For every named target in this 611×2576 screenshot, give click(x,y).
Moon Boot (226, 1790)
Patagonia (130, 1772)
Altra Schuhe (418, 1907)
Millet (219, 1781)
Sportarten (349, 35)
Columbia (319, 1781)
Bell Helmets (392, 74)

--

- The problem: Everything from the line containing "Patagonia (130, 1772)" to the final line of the entries above should be output exactly, and nothing more.

- Your response:
Patagonia (130, 1772)
Altra Schuhe (418, 1907)
Millet (219, 1781)
Sportarten (349, 35)
Columbia (319, 1781)
Bell Helmets (392, 74)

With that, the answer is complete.